В крошечной квартирке отставного военного врача Никифора Ивановича Сокольского необычайная чистота и порядок. Старая Фадеевна никогда не гоняется за чистотой («было бы только тепло»), но теперь она всю страстную мыла, чистила, терла, скребла, охая и ежеминутно готовясь помереть от натуги. Когда Никифор Иванович заикался о поденщице, Фадеевна выходила из себя и только шипела от злости: «еще что?» Казалось, вот-вот она рассыпется, — но старуха не рассыпалась, а продолжала елозить по полу, лазить на стулья, топтаться часами по комнате и с ожесточением возить то мокрой, то сухой тряпкой.

Теперь Фадеевна чувствует, что у нее в спине точно осиновый кол торчит, но тем не менее она довольна:

— Кажись, все в порядке? На цельный год отчистила!

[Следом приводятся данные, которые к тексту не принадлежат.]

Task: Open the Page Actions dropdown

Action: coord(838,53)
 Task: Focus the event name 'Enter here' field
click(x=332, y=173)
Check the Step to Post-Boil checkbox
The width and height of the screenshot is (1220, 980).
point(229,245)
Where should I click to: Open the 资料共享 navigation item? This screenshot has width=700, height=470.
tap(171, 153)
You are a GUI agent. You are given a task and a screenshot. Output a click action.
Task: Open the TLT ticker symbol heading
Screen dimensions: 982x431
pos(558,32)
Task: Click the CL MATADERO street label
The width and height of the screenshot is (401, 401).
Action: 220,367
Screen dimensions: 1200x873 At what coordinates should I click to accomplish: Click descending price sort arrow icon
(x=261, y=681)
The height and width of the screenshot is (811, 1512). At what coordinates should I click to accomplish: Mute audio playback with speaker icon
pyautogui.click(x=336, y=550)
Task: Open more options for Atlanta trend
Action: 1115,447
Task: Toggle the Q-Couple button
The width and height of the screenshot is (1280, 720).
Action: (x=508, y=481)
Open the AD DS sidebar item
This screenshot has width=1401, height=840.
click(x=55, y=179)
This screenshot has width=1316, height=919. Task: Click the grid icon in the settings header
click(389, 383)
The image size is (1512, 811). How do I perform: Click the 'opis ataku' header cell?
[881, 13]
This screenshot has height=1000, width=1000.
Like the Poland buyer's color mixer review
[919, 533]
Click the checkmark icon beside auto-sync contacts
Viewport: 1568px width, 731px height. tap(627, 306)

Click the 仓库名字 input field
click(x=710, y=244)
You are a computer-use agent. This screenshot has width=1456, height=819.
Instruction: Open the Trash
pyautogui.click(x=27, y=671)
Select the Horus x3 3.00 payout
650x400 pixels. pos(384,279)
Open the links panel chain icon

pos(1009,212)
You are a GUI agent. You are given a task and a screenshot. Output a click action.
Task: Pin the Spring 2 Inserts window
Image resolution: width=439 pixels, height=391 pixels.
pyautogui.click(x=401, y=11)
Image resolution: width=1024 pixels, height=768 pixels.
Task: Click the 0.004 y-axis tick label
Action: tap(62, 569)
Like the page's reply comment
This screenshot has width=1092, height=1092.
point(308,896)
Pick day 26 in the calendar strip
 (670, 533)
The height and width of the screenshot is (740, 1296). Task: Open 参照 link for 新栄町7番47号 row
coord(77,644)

В квартире, кроме кухни, две комнаты. В одной из них стоит аккуратно накрытый стол с куличом и пасхой, крашеными яйцами, закусками и винами. Фадеевна, в новом платье и коричневом платке «с пукетами», копошится около стола, передвигая без всякой надобности тарелки и закуски. Никифор Иванович, в хорошо сохранившемся мундире и туго накрахмаленной манишке, которую он от души ненавидит, тщательно выбритый и причесанный, сидит в кресле и удивляется на Фадеевну:

— Как это тебя ноги носят, старая? Мне вот не 70 лет, а только 58, да я весь разбит от этих хлопот.

— А зачем возню подымали? Я бы и одна все полегонечку сделала. Куда уж вам на старости лет!

Фадеевна служит у Никифора Ивановича с незапамятных времен. С тех пор, как он дослужив до пенсии, вышел по болезни в отставку, она прониклась убеждением, что он должен быть «на спокое» и ни во что не входить; «куда уж вам!» — стало с тех пор ее любимой фразой.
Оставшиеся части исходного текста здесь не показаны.